Rewrite the records below, replacing "GUI agent" with "UI agent" everywhere it occurs and leaving everything else unchanged.

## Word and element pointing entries

+-------+

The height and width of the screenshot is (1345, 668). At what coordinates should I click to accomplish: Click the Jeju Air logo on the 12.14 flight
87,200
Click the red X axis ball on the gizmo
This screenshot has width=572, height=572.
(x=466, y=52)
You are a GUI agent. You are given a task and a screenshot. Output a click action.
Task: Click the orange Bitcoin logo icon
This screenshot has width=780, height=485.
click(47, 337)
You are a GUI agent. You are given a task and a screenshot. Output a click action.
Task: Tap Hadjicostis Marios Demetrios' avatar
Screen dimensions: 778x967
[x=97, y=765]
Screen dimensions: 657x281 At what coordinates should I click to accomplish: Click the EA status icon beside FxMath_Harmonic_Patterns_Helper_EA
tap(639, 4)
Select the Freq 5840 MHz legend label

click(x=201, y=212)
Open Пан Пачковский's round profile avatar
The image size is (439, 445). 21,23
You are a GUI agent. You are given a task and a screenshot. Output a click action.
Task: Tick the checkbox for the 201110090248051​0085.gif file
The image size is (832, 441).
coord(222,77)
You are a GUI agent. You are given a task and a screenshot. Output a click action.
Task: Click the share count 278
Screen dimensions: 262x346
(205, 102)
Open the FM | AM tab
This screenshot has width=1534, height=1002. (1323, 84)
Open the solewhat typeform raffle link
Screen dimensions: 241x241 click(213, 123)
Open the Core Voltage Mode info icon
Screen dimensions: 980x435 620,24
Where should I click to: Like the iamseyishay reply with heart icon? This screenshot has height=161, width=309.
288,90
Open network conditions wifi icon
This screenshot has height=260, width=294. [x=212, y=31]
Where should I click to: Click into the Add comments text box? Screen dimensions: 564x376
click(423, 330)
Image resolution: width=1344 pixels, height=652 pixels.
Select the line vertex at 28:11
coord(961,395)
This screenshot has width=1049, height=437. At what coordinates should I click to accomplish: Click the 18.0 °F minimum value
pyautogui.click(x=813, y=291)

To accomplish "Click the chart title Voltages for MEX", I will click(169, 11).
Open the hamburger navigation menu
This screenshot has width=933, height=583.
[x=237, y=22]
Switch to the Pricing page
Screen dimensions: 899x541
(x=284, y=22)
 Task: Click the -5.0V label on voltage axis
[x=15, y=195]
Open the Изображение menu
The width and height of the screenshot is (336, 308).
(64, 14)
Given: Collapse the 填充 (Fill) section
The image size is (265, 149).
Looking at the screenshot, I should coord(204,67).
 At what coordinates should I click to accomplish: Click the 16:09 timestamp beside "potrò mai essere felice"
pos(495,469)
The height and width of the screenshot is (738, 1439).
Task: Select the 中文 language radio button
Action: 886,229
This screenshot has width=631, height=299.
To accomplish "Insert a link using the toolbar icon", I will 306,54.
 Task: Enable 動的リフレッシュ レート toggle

+-------+

## Exercise solution
The height and width of the screenshot is (1345, 668). At what coordinates should I click to accomplish: Click the Jeju Air logo on the 12.14 flight
87,200
Click the red X axis ball on the gizmo
This screenshot has width=572, height=572.
(x=466, y=52)
You are a UI agent. You are given a task and a screenshot. Output a click action.
Task: Click the orange Bitcoin logo icon
This screenshot has width=780, height=485.
click(47, 337)
You are a UI agent. You are given a task and a screenshot. Output a click action.
Task: Tap Hadjicostis Marios Demetrios' avatar
Screen dimensions: 778x967
[x=97, y=765]
Screen dimensions: 657x281 At what coordinates should I click to accomplish: Click the EA status icon beside FxMath_Harmonic_Patterns_Helper_EA
tap(639, 4)
Select the Freq 5840 MHz legend label

click(x=201, y=212)
Open Пан Пачковский's round profile avatar
The image size is (439, 445). 21,23
You are a UI agent. You are given a task and a screenshot. Output a click action.
Task: Tick the checkbox for the 201110090248051​0085.gif file
The image size is (832, 441).
coord(222,77)
You are a UI agent. You are given a task and a screenshot. Output a click action.
Task: Click the share count 278
Screen dimensions: 262x346
(205, 102)
Open the FM | AM tab
This screenshot has width=1534, height=1002. (1323, 84)
Open the solewhat typeform raffle link
Screen dimensions: 241x241 click(213, 123)
Open the Core Voltage Mode info icon
Screen dimensions: 980x435 620,24
Where should I click to: Like the iamseyishay reply with heart icon? This screenshot has height=161, width=309.
288,90
Open network conditions wifi icon
This screenshot has height=260, width=294. [x=212, y=31]
Where should I click to: Click into the Add comments text box? Screen dimensions: 564x376
click(423, 330)
Image resolution: width=1344 pixels, height=652 pixels.
Select the line vertex at 28:11
coord(961,395)
This screenshot has width=1049, height=437. At what coordinates should I click to accomplish: Click the 18.0 °F minimum value
pyautogui.click(x=813, y=291)

To accomplish "Click the chart title Voltages for MEX", I will click(169, 11).
Open the hamburger navigation menu
This screenshot has width=933, height=583.
[x=237, y=22]
Switch to the Pricing page
Screen dimensions: 899x541
(x=284, y=22)
 Task: Click the -5.0V label on voltage axis
[x=15, y=195]
Open the Изображение menu
The width and height of the screenshot is (336, 308).
(64, 14)
Given: Collapse the 填充 (Fill) section
The image size is (265, 149).
Looking at the screenshot, I should coord(204,67).
 At what coordinates should I click to accomplish: Click the 16:09 timestamp beside "potrò mai essere felice"
pos(495,469)
The height and width of the screenshot is (738, 1439).
Task: Select the 中文 language radio button
Action: 886,229
This screenshot has width=631, height=299.
To accomplish "Insert a link using the toolbar icon", I will 306,54.
 Task: Enable 動的リフレッシュ レート toggle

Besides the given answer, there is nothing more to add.